Tulsa County has nationally recognized drug, mental health and veterans courts, but other counties do not have all those options.
"People are going to prison in other counties because a mental health court is not available," White said.
Another item is Screening, Brief Intervention and Referral to Treatment Private/Public Partnership, or SBIRT, at a cost of $4 million.
The program recently has been found to be the most cost-effective prevention program for addiction.
It screens at emergency rooms and doctors' offices to determine if intervention is needed. This catches people who are using substances but not yet addicted.
"The longer we wait to treat addiction, the more complex and damage is done," White said. "This program found that one brief intervention with a medical professional tips a majority of people back. It prevents addiction.
"It's huge in terms of cost savings. It's preventing disease."
The current worry is the lack of funding from the Legislature.
While most agencies saw a 5 percent cut in the governor's proposed budget, the mental health and substance abuse agency will receive the same amount.
It received about $155 million last year but needs an additional $21 million to pay its bills. Without it, 7,000 indigent residents will see their mental health services disappear.
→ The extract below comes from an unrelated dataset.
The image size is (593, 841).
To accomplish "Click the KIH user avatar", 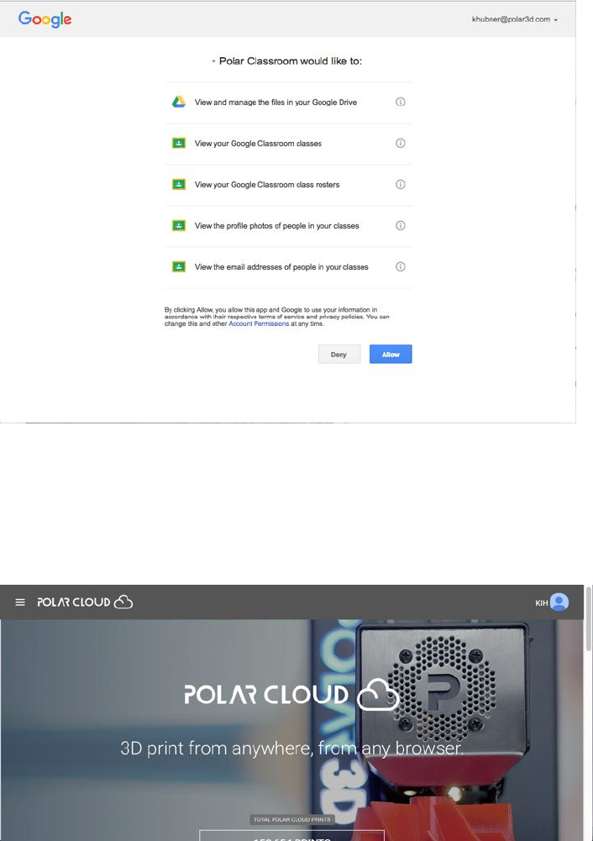I will 559,602.
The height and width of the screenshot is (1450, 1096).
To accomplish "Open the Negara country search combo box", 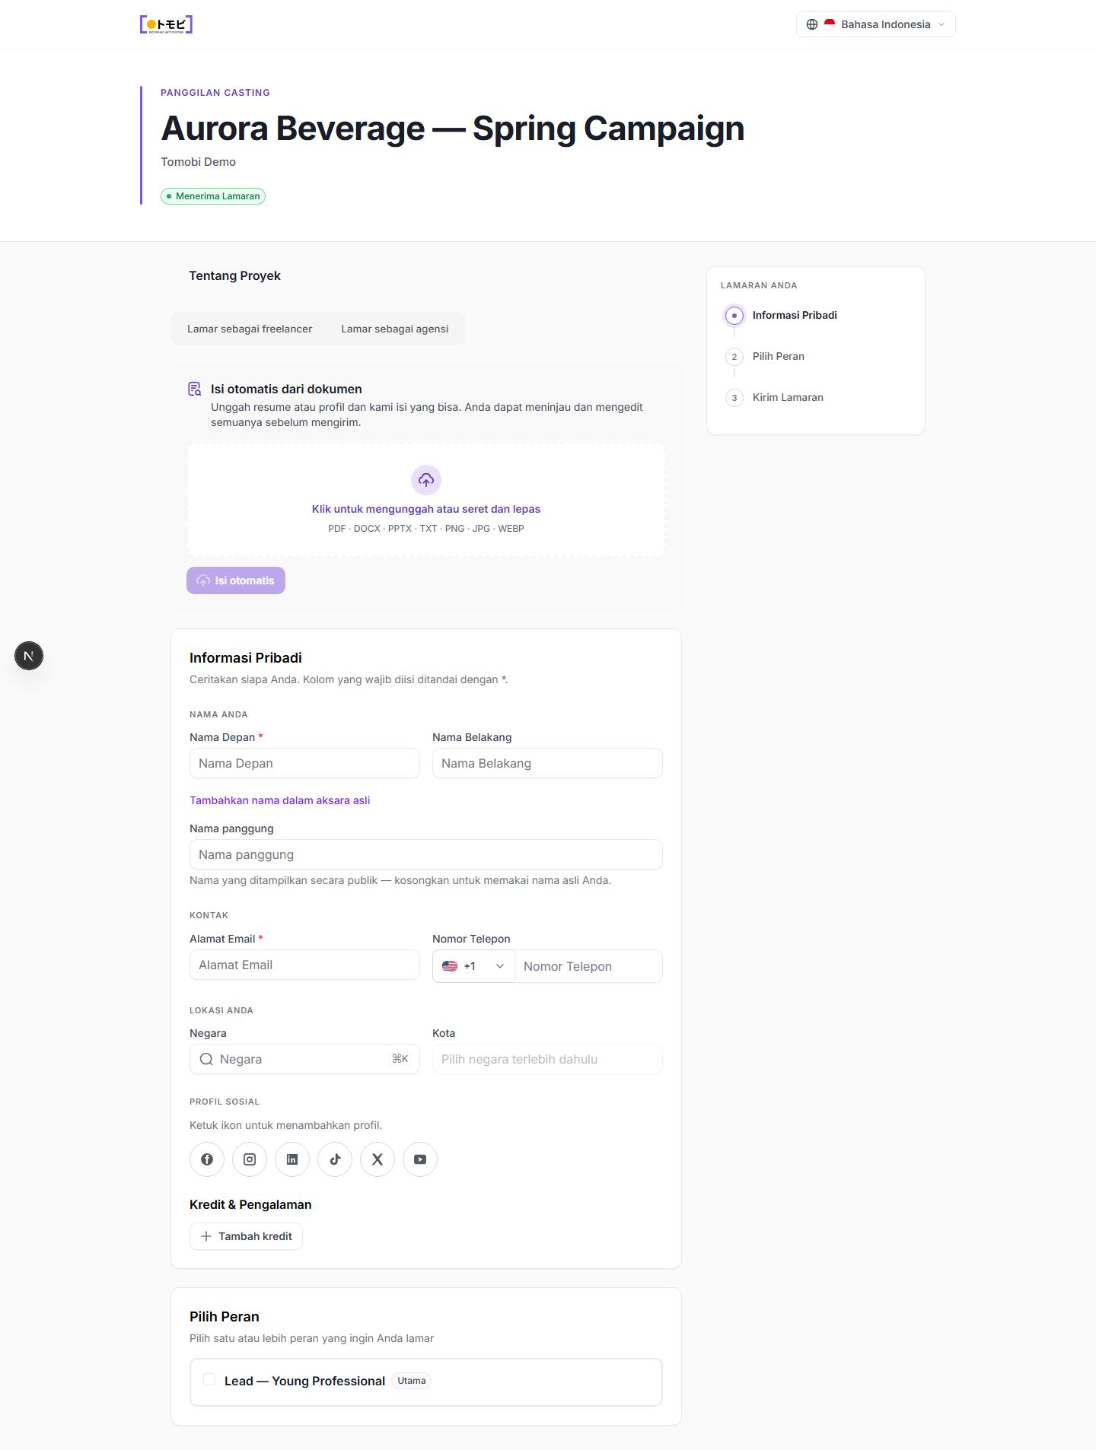I will pyautogui.click(x=304, y=1059).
"These cuts will really hurt Oklahoma families and people will go without services," White said. "In the end, it is going to be devastating to Oklahoma families and will cost Oklahoma taxpayers more."
Oklahoma mental health
No. 2 in U.S. for prevalence of mental illness
Third leading cause of chronic disease in the state
21 percent of residents say they had a mental health need during the past year
70 percent of adults needing services are not receiving it
40 percent of youth needing services are not receiving it
Oklahoma substance abuse
No. 1 in the U.S. for prescription drug addiction
12 percent of residents say they needed addiction treatment within the past year
77 percent of adults needing treatment are not receiving it
80 percent of youth needing treatment are not receiving it
Where prescription drugs come from
55 percent from a family member or friend
17.3 percent from a doctor
11.4 percent bought from a friend or relative
4.8 percent taken from a friend or relative without asking
4.4 percent bought from a stranger or drug dealer
7.1 percent, other
In total
Between 700,000 and 950,000 residents need services for mental health or substance abuse
About 182,000 residents were served by the state mental health and substance abuse agency
82 percent of nonviolent offenders in prison have a mental health or substance abuse treatment need
In the Office of Juvenile Affairs, 33 percent of youth in custody and 26 percent on probation need treatment.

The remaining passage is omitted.